The SD2 version can be found inside the game.EXE file through its string: BoG_ *90.0&!! Yy>, followed by three unsigned longs, these are the version, subversion and revision numbers (in hex). When making a backup, read errors will be encountered between sectors 800–10663.

The protection also has "weak" sectors, introduced with this version, which causes synchronization problems with certain CD-Writers. Digital signatures are still present in this version. But this has no effect on disc images mounted in Daemon Tools or similar programs. In addition, SafeDisc Version 2.50 added ATIP detection making it impossible to use a copy in a burner unless software that masks this is used (CloneCD has the ability to do this.) SafeDisc Versions 2.90 and above make burning copies more difficult requiring burners that are capable of burning the "weak sectors"; these drives are uncommon. However, there are software solutions that eliminate the need for specialized hardware.

===SafeDisc (V3) (2003–2005)===
SafeDisc v3 uses a key to encrypt the main executable (EXE or DLL) and creates a corresponding digital signature which is added to the CD-ROM/DVD-ROM when they are replicated.
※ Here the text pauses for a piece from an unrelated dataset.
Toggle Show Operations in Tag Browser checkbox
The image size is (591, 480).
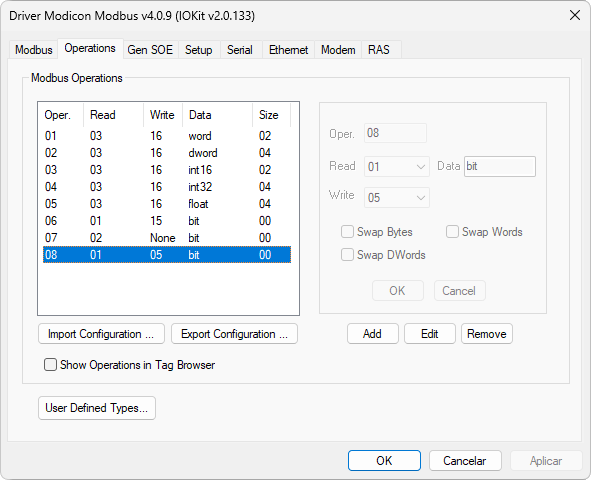point(50,365)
The size of the digital signature varies from 3 to 20 MB depending how good the encryption must be. The authentication process takes about 10 to 20 seconds.

SafeDisc v3 is capable of encrypting multiple executables over one or more CDs/DVDs, as long as the executables are encrypted with the same key and the digital signature is added to each media. SafeDisc v3 supports Virtual Drives as long as the original CD/DVD is available. Once the CD has been authenticated the game should continue to run from the virtual drive, provided the virtual drive software has not been blacklisted.

CloneCD is able to make copies of V3.

===SafeDisc (V4) (2005–2008)===
The final major SafeDisc version was Version 4, released in February 2005. It lost ground to SecuROM over time, with the final build being version 4.90.010 in May 2008, and with the product being discontinued on March 30, 2009.

==SafeDisc driver vulnerabilities==
On November 7, 2007, Microsoft stated that "there is vulnerability in Macrovision SECDRV.SYS driver on Windows and it could allow elevation of privilege. This vulnerability was patched by Microsoft on December 11, 2007 This vulnerability does not affect Windows Vista. The driver, secdrv.sys, is used by games which use Macrovision SafeDisc. Without the driver, games with SafeDisc protection would be unable to play on Windows. Ultimately, this would prove to be one of the factors that would lead to them to drop support for the program in 2015.